Prime Minister Joseph Muscat warned traditional Labour voters to expect “retribution” if the PN wins the election, as he made a last-ditch appeal to get out the vote.

“To our supporters who think that this government has forgotten about you, irrespective of whether they have reason to feel aggrieved or not, I promise you that we will lend you an ear,” he said. “The PN doesn’t want to listen to you. All they care about is throwing me into prison and, if they win, then you can expect retribution because, in their minds, we have no right to lead the country.”

Muscat was given a hero’s welcome as he arrived in the PL stronghold, spending around half an hour signing autographs and taking selfies with PL supporters in the Birgu village square.

His speech focused on urging people to trust him to implement the second part of his ten-year plan for Malta.

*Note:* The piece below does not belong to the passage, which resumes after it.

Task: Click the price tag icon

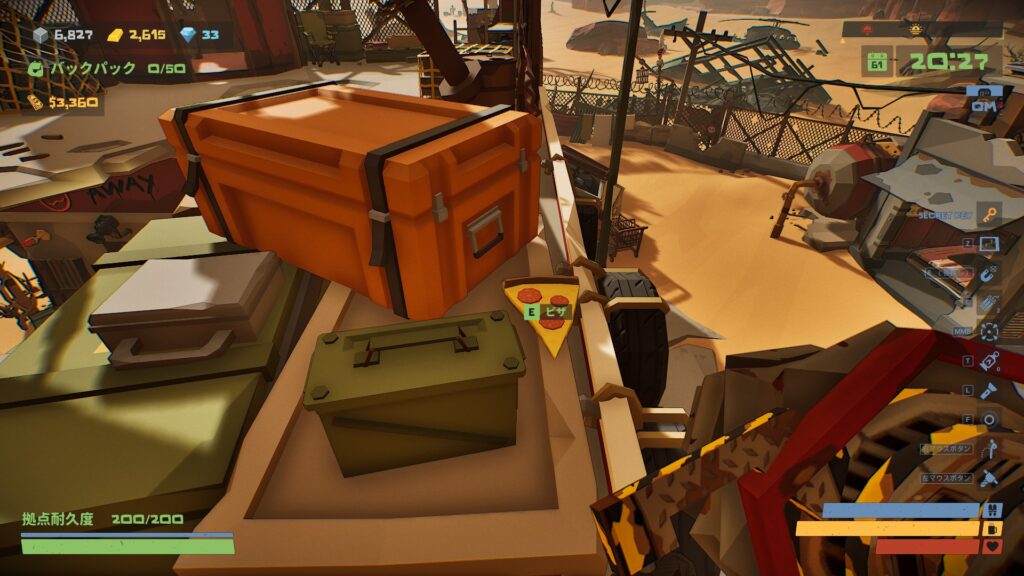Action: (x=989, y=361)
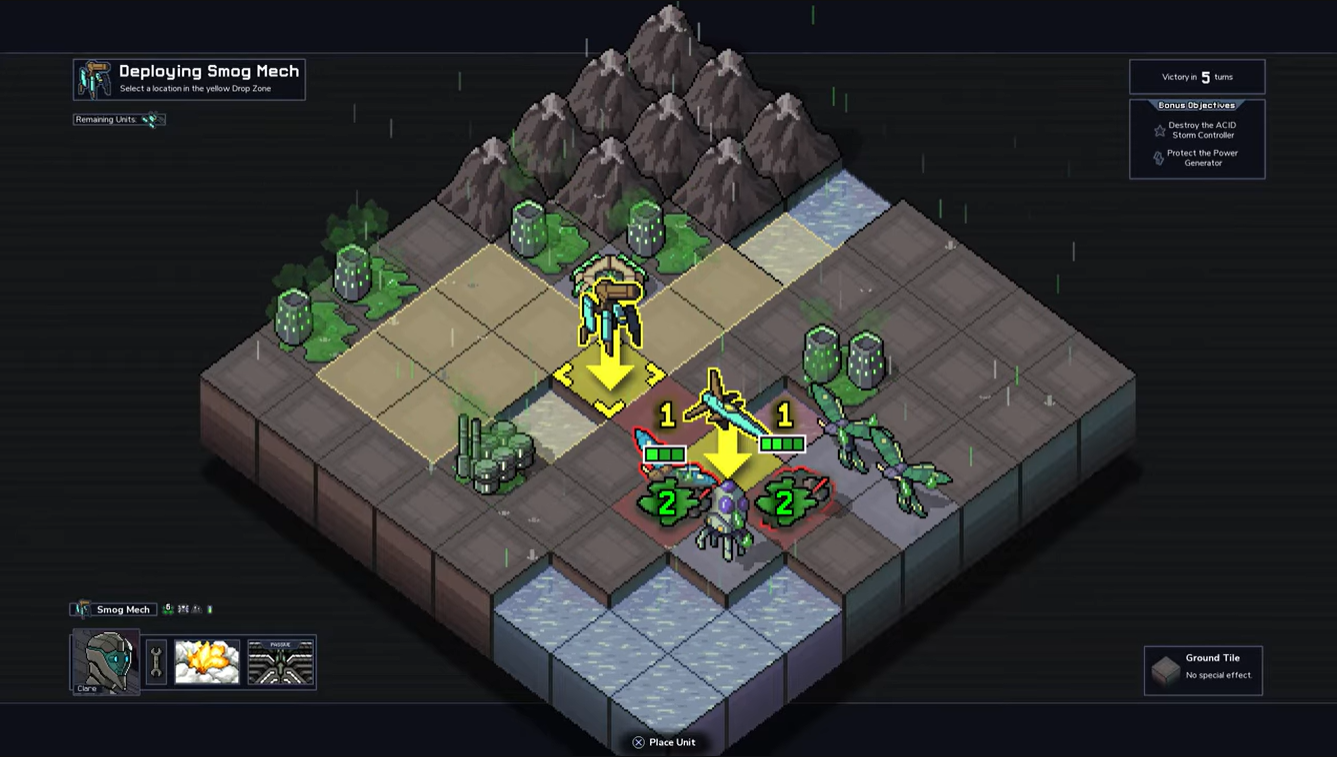
Task: Select the remaining unit mech icon
Action: 151,120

“We were told that we couldn’t reduce electricity bills, that we couldn’t introduce free childcare, that our country wasn’t ready for civil liberties, that there wasn’t enough money for the first-time buyers’ scheme,” he told a political activity in Birgu. “You can feel the difference we made in your pockets and in your quality of life. However, that was only the beginning and what we can do in our next term will surpass all of that.

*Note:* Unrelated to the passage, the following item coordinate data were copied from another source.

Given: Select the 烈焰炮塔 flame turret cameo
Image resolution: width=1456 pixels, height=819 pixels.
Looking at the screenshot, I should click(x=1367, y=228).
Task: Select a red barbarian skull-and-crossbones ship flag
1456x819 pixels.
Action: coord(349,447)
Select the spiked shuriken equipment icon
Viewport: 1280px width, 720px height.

“We cannot stop halfway through our programme. That would be like a singer who stops singing halfway through a song or an athlete who stops running halfway through a race. It doesn’t make sense.”

He reiterated some of his pledges, incuding to give back public holidays that fall on weekends, to give a bonus of between €200-€340 to every worker, to increase pensions by €8 a week, and to repave every single road in the country.

“I could speak about the wrongdoing of people who had taken commissions from setlling a court case with the previous government, who are being investigated for money laundering, and who have offshore companies,” he said, referring to PN leader Simon Busuttil and PN deputy leaders Beppe Fenech Adami and Mario de Marco respectively. “However, what interests people most is the wealth that we will create and distribute to you.”

Muscat said that the Labour government had given dignity to residents of the south of Malta, after previous PN administrations had treated it as a “rubbish dump” for projects. He added that distinctions between the north and south of Malta should be consigned to the history books, arguing that Malta is too small for such divisions.

He accused the “conservative forces” in Malta of doing everything possible to delay the magisterial inquiry into reports that his wife Michelle Muscat owns the offshore Panama company Egrant because they are scared that the truth will come out before the election.

That comment was ostensibly a dig at the Malta Independent’s content Pierre Portelli who today appeared before magistrate Aaron Bugeja with inquiry extracts of an FIAU report into suspicions that minister Konrad Mizzi had taken kickbacks from the partial privatisation of Enemalta.